The mechanisms of IL-2 cplx treatment shown in this study are based on previously published protocols aiming at tolerance induction in an experimental setting [10,12]. Pre-treatment might not be possible in the clinical setting (with the exception of living donation), and further studies elucidating the efficacy of IL-2 cplx treatment in peri- or post-transplant protocols might be warranted. However, a recent publication used a similar approach of IL-2-induced Treg expansion, starting treatment on the day of transplantation with a similar outcome with regard to the prolongation of allograft survival and reduction in DSA development [15].

Given that the effects of IL-2cplx in the skin-allograft model are transient without additional immunosuppressive or anti-inflammatory treatment, with graft rejection starting within 9–10 days after the last dose, it is possible that the ability of IL-2cplx to suppress DSA response may wane over time.

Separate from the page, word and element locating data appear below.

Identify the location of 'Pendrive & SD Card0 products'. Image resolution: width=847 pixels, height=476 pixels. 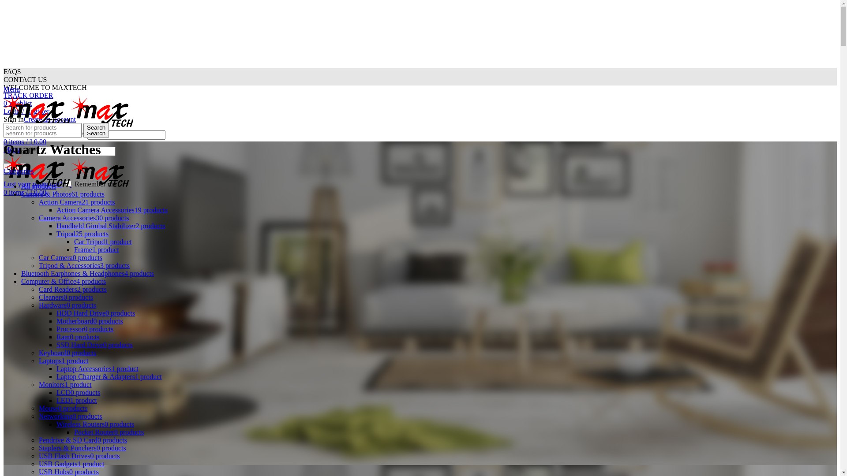
(83, 440).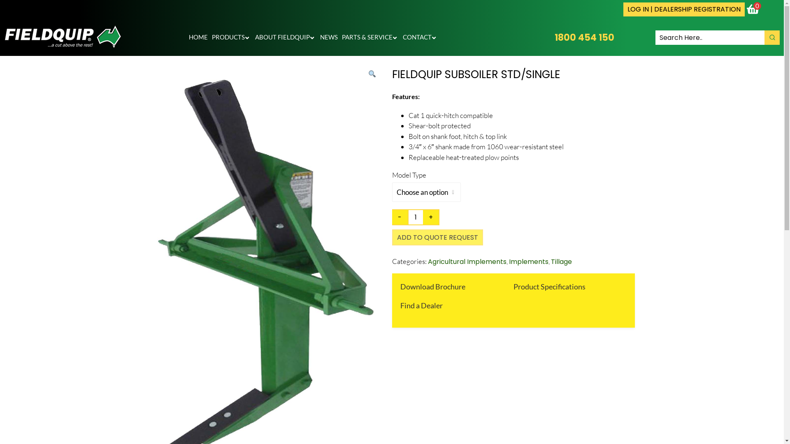  I want to click on '0', so click(754, 9).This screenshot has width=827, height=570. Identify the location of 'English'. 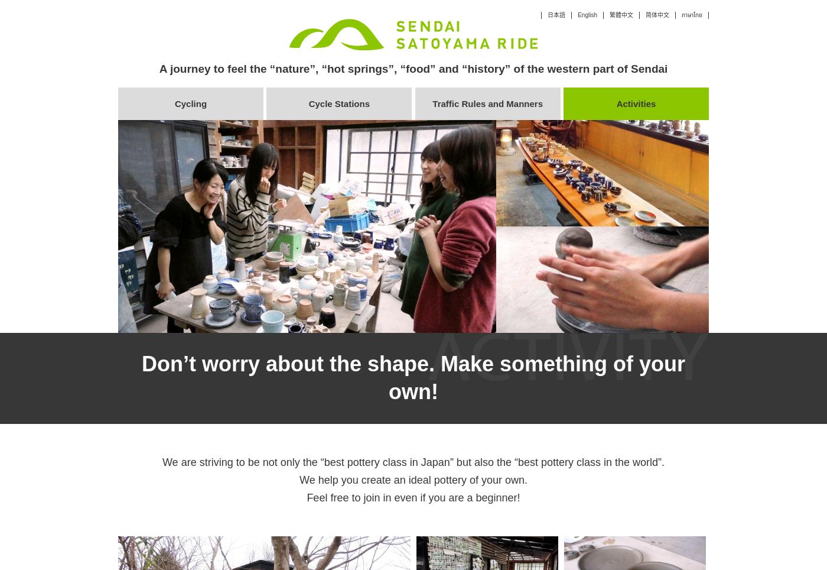
(587, 14).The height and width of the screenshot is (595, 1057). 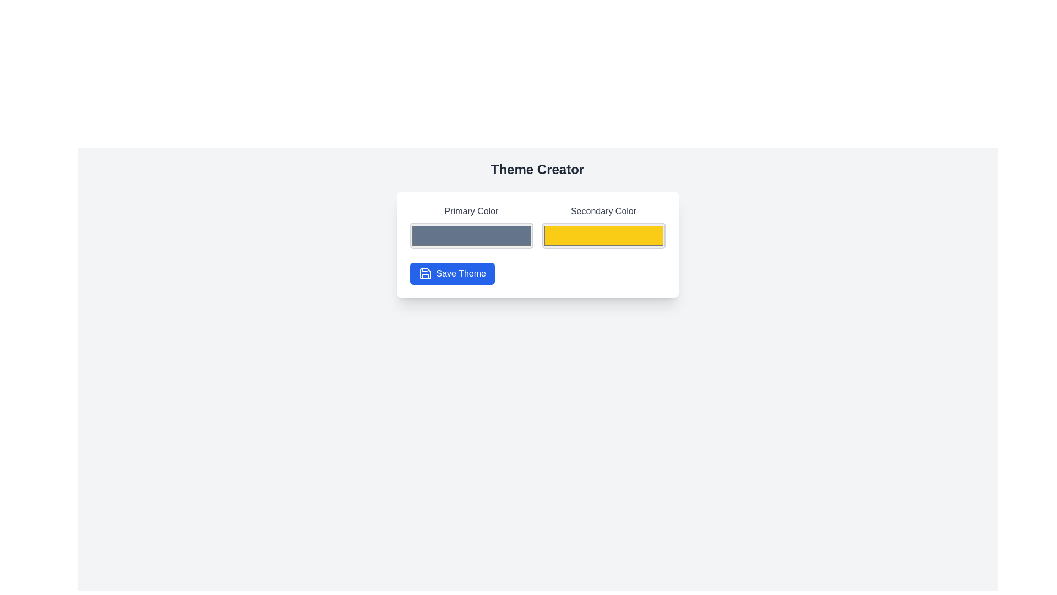 I want to click on the 'Primary Color' input widget, so click(x=471, y=226).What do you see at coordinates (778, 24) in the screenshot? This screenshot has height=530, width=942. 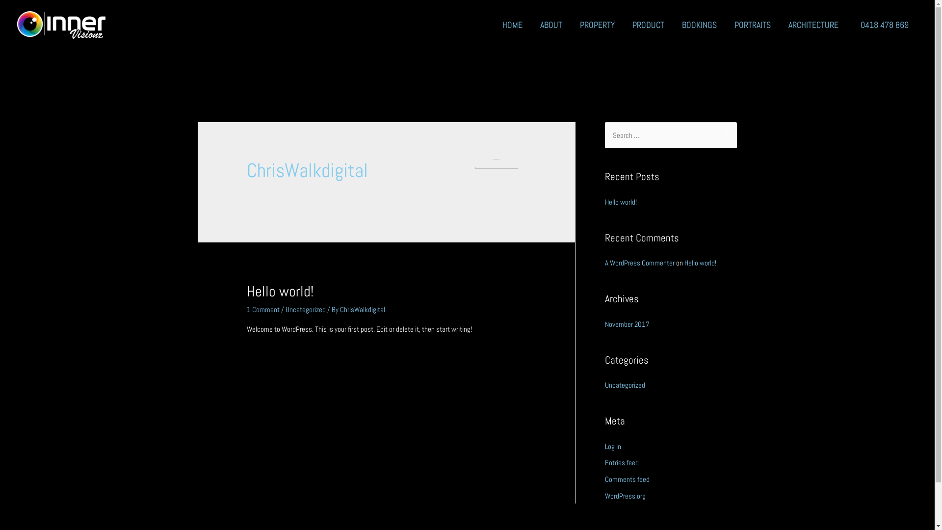 I see `'ARCHITECTURE'` at bounding box center [778, 24]. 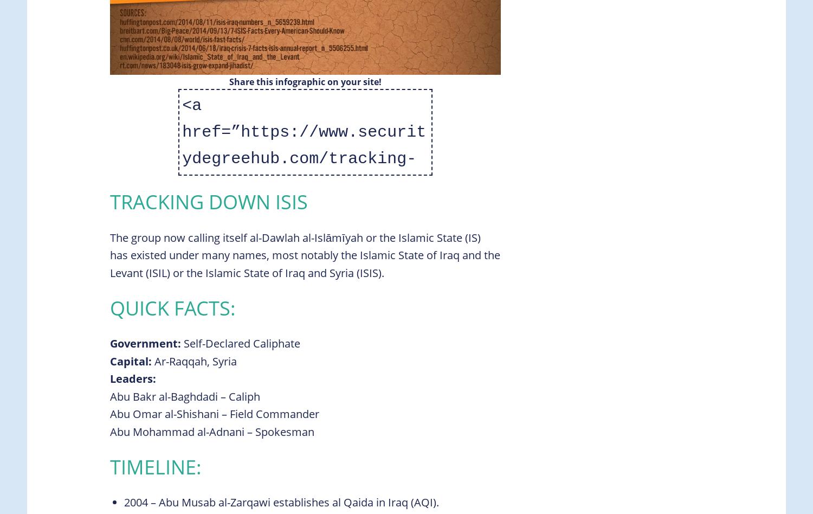 What do you see at coordinates (240, 343) in the screenshot?
I see `'Self-Declared Caliphate'` at bounding box center [240, 343].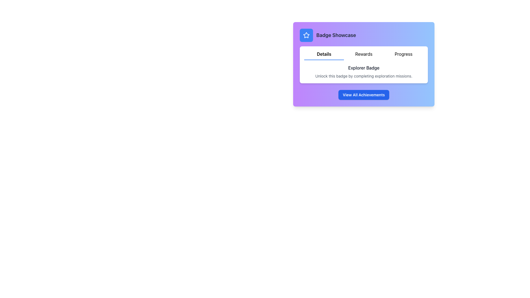  What do you see at coordinates (336, 35) in the screenshot?
I see `the static text element that serves as a title for the card component related to badges, located in the upper-left section, centered horizontally within the card` at bounding box center [336, 35].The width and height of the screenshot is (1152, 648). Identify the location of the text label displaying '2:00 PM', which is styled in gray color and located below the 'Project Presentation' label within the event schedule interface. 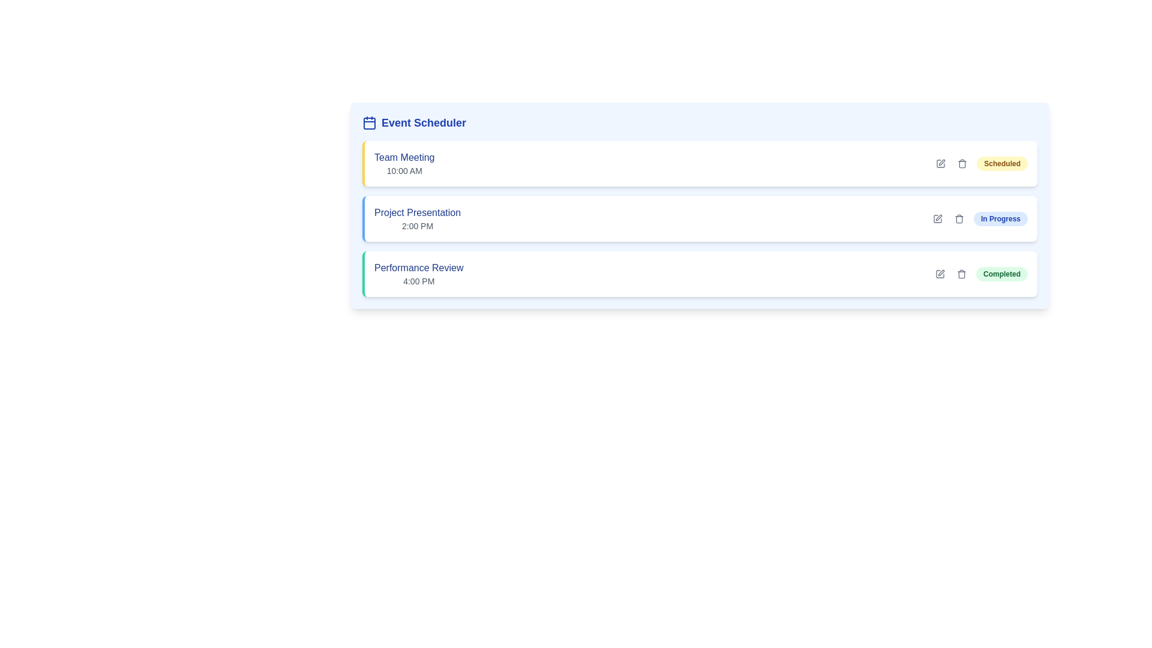
(417, 226).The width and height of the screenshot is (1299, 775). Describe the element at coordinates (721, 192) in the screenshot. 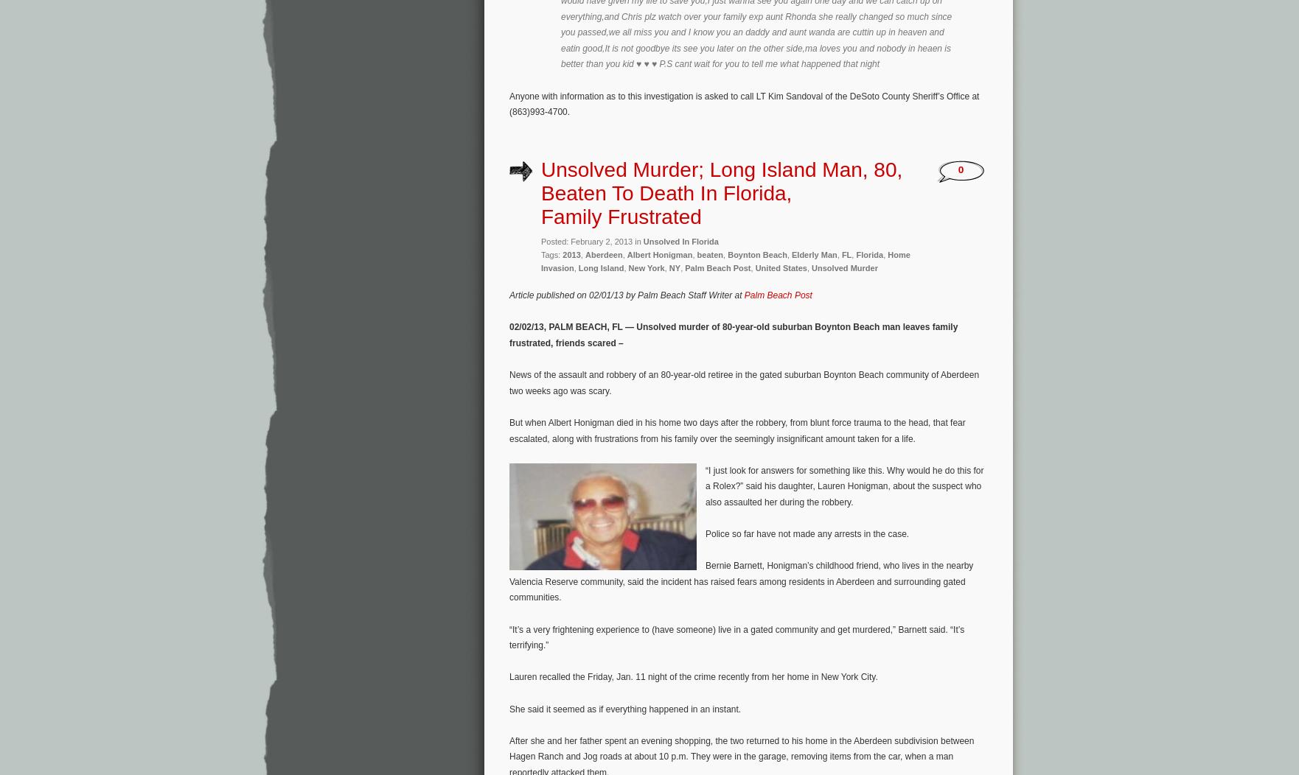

This could result in the detection of anti-donor antibodies in the recipient mouse as the effect diminishes. While our current models do not directly address this question, we speculate that the sustained or repeated administration of IL-2cplx might be necessary to maintain the long-term suppression of the DSA response. Notably. in our previous work, prolonged IL-2cplx treatment combined with rapamycin and short-term anti IL-6 was able to inhibit the effect. Although IL-2cplx treatment results in the production of high-affinity antibodies only in lower quantities, these antibodies could still pose a risk for graft rejection in transplant patients. Therefore, combination therapies targeting both T- and B-cell responses, such as B-cell depletion or co-stimulation blockade, should be considered to enhance the efficacy of IL-2cplx treatment and achieve long-term graft survival and immune tolerance. Future studies are needed to explore the optimal dosing regimen and frequency to achieve prolonged immune tolerance and prevent antibody-mediated rejection.

5. Conclusions

In summary, the potential of IL-2 cplx to diminish allospecific humoral responses and prevent sensitization might offer a new perspective in transplantation medicine. While the preclinical results are promising, successful translation will require further validation. This therapeutic approach holds promise for improving the long-term survival of transplant recipients by addressing a critical unmet need: the effective treatment of ABMR. Given that there are currently no FDA-approved treatments specifically for ABMR, IL-2 cplx-based immunomodulation shows great potency for not only the induction of cellular immunosuppression but also the prevention of the humoral alloresponse. Overall, IL-2 complex treatment shows significant promise in selectively expanding Tregs, promoting immune tolerance and potentially reducing the burden for lifelong immunosuppression. However, translating these findings into NHP models and ultimately clinical practice will require overcoming additional challenges, including heterologous immunity and the pre-sensitization status of patients.